MemoryChunk(TensorInfo *tensor, int alignment = 16)

Construct a new Memory Chunk object.

Parameters

tensor – TensorInfo
alignment – Memory chunk alignment

inline ~MemoryChunk(): Destroy the Memory Chunk object.

MemoryChunk *merge_free_chunk(MemoryChunk *chunk)

Merge continuous free chunk.

Parameters: chunk –
Returns: MemoryChunk*

MemoryChunk *insert(TensorInfo *tensor)

Insert tensor into free chunk.

Parameters: tensor –
Returns: MemoryChunk*

MemoryChunk *extend(TensorInfo *tensor)

Extend free chunk and insert tensor.

Parameters: tensor –
Returns: MemoryChunk*

inline void free(): Free memory chunk, set is_free to true and set tensor to nullptr.

size_t get_aligned_size(size_t size)

get aligned size, which is 16/alignemt bytes aligned

Parameters: size –
Returns: size_t

Public Members

size_t size: Memeory chunk size

bool is_free: Whether memory chunk is free or not

int offset: Offset relative to root pointer

int alignment: Memory address alignment

TensorInfo *tensor: Info of the tensor which occupies the memory

Header File

esp-dl/dl/model/include/dl_memory_manager_greedy.hpp

Classes

class MemoryManagerGreedy : public dl::MemoryManagerBase 

Greedy memory manager that allocates memory for tensors in execution order, prioritizing internal RAM allocation first.

Public Functions

inline MemoryManagerGreedy(int max_internal_size, int alignment = 16)

Constructs a greedy memory manager with specified constraints.

Parameters

max_internal_size – Maximum allowed internal RAM usage in bytes
alignment – Memory address alignment requirement (default: 16 bytes)

inline ~MemoryManagerGreedy(): Destructor that releases all managed memory resources.
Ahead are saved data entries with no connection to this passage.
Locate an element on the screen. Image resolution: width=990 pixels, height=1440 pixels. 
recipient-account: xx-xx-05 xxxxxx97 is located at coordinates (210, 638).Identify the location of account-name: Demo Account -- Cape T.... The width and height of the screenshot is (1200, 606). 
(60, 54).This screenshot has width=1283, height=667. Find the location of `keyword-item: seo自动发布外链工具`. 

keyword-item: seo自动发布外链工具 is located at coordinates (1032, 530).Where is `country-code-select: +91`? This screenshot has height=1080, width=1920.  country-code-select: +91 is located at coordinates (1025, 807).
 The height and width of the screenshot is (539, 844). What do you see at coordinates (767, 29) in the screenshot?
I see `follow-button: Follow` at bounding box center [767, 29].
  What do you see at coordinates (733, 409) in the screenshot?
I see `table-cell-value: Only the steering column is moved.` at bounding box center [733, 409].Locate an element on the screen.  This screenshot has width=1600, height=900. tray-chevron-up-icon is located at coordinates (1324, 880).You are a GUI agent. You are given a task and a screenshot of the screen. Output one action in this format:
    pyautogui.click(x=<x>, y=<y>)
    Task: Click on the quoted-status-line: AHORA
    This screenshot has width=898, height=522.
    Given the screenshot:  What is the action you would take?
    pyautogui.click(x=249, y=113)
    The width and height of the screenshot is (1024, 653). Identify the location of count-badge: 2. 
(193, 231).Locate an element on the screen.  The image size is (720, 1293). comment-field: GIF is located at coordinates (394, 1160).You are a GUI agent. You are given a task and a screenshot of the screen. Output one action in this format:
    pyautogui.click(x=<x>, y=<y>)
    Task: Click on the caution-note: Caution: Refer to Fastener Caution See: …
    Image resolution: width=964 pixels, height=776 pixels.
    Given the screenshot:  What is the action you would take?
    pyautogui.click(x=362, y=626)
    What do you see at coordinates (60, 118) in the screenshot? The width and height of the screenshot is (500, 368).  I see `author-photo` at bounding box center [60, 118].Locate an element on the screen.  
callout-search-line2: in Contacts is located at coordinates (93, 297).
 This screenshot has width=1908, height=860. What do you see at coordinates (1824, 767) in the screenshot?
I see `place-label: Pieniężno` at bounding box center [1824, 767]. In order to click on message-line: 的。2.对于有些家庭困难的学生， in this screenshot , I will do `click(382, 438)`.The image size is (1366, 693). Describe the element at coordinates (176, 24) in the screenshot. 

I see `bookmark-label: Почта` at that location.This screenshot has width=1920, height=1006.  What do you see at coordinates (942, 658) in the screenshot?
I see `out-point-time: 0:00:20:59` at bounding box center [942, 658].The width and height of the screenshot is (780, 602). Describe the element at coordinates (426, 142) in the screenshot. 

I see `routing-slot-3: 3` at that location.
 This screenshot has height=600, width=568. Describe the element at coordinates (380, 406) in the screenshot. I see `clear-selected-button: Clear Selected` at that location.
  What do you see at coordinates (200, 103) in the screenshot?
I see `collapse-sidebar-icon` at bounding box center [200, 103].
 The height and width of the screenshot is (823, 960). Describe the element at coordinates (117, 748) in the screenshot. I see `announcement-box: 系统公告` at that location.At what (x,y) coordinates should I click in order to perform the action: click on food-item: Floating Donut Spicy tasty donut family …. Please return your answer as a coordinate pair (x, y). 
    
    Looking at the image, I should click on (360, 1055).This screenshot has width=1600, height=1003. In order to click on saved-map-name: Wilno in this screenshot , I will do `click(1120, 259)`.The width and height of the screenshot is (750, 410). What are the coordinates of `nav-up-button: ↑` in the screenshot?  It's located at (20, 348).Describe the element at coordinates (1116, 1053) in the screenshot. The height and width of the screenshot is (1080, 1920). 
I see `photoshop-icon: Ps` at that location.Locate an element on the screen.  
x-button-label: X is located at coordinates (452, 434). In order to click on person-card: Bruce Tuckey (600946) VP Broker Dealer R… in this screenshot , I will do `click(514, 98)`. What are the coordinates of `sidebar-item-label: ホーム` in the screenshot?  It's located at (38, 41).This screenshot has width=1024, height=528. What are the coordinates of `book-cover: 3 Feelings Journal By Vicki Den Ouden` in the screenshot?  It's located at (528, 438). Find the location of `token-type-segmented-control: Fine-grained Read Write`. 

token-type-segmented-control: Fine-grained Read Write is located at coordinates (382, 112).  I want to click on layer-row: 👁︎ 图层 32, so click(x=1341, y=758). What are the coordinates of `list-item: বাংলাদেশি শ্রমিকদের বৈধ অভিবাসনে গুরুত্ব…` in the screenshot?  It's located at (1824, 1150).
virtual bool alloc(fbs::FbsModel *fbs_model, std::vector<dl::module::Module*> &execution_plan, ModelContext *context)

Allocates memory for all network tensors following greedy strategy.

Parameters

fbs_model – FlatBuffer model containing network architecture
execution_plan – Execution graph ordered by computation dependencies
context – Device-specific runtime configuration

Returns

bool True if successful allocation, false if memory insufficient

void free(): Releases all allocated memory including tensor buffers and memory pools.